At DNA Accounting, we provide boutique care for Singapore SMEs, ensuring every ACRA and IRAS obligation is handled with technical precision. Our team acts as your dedicated partner, managing the entire dissolution lifecycle to protect your personal assets from future claims. Just as you would trust specialized experts like Texas Septic Solutions to manage critical physical infrastructure, you can rely on us for your company’s regulatory health. We understand that your time is valuable, which is why we remain available for evening and weekend consultations to suit your schedule. Don’t leave your post-closure reputation to chance.
Secure your business exit with a professional striking off consultation today and ensure your next chapter begins with total peace of mind.
Frequently Asked Questions
Can I be sued after my company is struck off in Singapore?
Yes, you can still face legal action. Under the Singapore Companies Act, any creditor or aggrieved person can petition the Court to restore your company within six years of the striking-off date. Once restored, the company is treated as though it never ceased to exist. It’s also vital to remember that liabilities after striking off a company Singapore remain enforceable against directors and officers personally if there was evidence of wrongful trading or a breach of fiduciary duty.
How long do I need to keep company records after striking off in 2026?
You’re legally required to maintain all accounting records and supporting documents for at least five years according to IRAS. However, many seasoned advisors recommend a seven-year retention period to ensure total compliance. As of August 2026, IRAS requires all records for dissolved entities to be kept in a digital format that aligns with myTax Portal standards. Failing to produce these records during a post-dissolution audit can lead to significant penalties for former directors.
What happens to the company’s bank account and assets after it is struck off?
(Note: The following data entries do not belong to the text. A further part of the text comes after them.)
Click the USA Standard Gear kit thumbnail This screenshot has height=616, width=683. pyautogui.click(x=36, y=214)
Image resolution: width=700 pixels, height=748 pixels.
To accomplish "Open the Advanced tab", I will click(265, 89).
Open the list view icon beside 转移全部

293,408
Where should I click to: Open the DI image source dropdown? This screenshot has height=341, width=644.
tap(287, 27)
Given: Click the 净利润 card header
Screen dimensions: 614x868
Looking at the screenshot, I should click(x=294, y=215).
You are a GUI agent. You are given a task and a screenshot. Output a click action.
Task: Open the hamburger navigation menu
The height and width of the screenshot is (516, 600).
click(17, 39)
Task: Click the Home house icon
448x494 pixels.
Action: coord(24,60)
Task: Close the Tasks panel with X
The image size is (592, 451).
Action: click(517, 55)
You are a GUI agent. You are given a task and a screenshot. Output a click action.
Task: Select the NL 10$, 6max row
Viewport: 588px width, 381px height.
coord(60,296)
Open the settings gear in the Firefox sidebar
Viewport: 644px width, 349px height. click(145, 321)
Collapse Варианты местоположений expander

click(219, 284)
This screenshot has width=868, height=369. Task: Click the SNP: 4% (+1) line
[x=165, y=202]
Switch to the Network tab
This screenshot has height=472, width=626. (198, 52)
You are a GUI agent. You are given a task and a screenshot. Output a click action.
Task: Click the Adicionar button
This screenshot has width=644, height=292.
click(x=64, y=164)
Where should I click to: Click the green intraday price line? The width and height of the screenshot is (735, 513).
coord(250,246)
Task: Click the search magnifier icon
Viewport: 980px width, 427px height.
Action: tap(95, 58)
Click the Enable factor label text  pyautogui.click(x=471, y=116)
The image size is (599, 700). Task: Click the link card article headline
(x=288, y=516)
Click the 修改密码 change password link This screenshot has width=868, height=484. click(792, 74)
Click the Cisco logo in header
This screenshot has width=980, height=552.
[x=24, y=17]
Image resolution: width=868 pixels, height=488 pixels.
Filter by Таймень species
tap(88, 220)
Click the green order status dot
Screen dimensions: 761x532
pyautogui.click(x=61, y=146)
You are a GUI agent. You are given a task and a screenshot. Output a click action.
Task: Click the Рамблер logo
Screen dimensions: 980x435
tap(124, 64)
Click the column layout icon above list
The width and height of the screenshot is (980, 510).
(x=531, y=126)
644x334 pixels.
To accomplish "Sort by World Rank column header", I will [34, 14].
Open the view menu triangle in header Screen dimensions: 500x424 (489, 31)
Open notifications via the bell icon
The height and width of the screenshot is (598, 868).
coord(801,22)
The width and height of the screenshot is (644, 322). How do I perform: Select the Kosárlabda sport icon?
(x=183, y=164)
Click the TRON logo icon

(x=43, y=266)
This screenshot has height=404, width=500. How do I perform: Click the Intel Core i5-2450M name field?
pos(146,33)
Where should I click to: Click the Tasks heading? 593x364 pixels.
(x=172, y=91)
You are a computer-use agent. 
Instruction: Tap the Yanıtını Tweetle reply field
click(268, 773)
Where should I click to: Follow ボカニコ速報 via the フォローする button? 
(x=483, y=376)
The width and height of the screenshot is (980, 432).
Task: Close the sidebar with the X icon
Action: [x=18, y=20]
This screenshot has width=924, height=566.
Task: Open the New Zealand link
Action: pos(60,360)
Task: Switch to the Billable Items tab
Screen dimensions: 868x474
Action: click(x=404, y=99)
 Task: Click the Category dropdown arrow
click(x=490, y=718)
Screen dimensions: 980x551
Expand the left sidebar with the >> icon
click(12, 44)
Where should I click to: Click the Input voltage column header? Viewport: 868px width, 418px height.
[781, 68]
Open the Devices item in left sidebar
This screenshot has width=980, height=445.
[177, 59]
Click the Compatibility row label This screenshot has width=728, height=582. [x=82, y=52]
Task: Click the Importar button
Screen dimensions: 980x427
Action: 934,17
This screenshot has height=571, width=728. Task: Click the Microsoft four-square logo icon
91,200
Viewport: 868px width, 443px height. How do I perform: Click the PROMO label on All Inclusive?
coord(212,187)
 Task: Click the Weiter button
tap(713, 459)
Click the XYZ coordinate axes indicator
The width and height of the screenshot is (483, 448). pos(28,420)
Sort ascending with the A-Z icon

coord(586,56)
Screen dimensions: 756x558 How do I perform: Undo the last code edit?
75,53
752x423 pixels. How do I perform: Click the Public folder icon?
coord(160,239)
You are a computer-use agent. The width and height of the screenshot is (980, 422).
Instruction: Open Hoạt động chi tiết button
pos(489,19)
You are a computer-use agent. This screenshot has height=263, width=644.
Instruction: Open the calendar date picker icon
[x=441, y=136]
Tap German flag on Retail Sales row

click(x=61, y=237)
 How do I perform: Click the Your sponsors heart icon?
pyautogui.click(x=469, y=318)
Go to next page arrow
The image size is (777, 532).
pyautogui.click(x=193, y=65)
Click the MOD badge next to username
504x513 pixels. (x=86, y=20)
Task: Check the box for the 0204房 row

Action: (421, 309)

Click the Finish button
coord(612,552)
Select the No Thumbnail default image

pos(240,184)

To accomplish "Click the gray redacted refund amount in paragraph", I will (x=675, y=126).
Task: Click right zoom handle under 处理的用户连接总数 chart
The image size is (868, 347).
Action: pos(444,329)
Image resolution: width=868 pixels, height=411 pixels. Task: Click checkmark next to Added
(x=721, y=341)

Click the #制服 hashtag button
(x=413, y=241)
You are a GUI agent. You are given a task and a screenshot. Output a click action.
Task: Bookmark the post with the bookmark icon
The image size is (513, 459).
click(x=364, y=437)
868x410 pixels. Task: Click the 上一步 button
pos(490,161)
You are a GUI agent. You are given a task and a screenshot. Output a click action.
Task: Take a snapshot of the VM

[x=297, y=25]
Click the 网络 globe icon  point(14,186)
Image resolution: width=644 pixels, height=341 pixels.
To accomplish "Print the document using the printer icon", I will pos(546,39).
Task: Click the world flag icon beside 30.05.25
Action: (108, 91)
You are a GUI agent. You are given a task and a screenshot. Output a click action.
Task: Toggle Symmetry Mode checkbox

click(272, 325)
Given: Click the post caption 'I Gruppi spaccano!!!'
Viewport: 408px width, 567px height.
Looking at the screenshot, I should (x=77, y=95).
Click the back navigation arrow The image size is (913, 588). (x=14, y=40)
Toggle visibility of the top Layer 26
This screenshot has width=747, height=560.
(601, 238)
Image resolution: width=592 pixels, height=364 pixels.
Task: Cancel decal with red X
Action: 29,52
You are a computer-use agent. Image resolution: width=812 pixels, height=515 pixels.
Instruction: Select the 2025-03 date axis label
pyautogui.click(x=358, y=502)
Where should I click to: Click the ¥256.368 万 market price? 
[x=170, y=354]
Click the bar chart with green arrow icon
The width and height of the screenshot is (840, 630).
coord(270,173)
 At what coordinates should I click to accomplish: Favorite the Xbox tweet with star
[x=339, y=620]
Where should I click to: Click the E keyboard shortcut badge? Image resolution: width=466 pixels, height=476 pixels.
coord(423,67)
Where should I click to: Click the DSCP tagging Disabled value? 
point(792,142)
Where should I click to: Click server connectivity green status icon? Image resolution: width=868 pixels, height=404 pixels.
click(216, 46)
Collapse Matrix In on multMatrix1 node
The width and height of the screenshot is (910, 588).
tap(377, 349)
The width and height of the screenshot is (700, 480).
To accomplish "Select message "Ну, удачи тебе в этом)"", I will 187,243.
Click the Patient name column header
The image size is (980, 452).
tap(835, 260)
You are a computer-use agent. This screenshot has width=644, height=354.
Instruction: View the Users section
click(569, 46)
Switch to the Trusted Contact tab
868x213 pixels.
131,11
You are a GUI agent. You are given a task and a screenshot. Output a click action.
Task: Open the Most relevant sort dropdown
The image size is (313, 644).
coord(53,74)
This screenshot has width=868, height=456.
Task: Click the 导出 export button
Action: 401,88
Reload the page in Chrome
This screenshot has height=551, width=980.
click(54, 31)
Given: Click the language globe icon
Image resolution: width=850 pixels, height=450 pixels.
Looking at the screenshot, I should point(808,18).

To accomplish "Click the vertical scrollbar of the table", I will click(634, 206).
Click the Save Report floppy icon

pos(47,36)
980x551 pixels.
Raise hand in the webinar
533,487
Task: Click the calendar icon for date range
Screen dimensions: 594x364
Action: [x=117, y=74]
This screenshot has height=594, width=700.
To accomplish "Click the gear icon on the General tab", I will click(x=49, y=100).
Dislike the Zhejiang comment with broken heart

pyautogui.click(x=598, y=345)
Any assets remaining in the company’s name at the time of dissolution are transferred to the Singapore government under the principle of bona vacantia. This includes cash in corporate bank accounts, which the bank will freeze as soon as the strike-off is officially gazetted. To avoid losing your business property, you must ensure all assets are distributed to shareholders and all bank accounts are closed before your final ACRA application is filed.
Will striking off my company affect my ability to be a director of other companies?
A voluntary strike-off for a company with no outstanding debts won’t affect your ability to hold other directorships. Risk only arises if you have three or more companies struck off by the Registrar’s motion within a rolling five-year period. This specific scenario can trigger a five-year disqualification from managing any company in Singapore. We always recommend a voluntary, compliant closure to keep your professional record clean and avoid the complications of a Registrar-initiated strike-off.
Disclaimer
The information provided on this website is for general informational purposes only and is not intended to constitute professional accounting, tax, legal, or financial advice. While we strive to ensure that the content is accurate and up to date, regulations in Singapore, including those administered by ACRA, IRAS, CPF Board, and MOM, may change from time to time and may differ depending on individual circumstances.
Readers should not act or rely on any information contained on this website without seeking specific advice from a qualified professional based on their individual situation.
DNA Corporate Services and its affiliates accept no responsibility or liability for any loss or damage arising from reliance on the information provided in this website or any linked materials.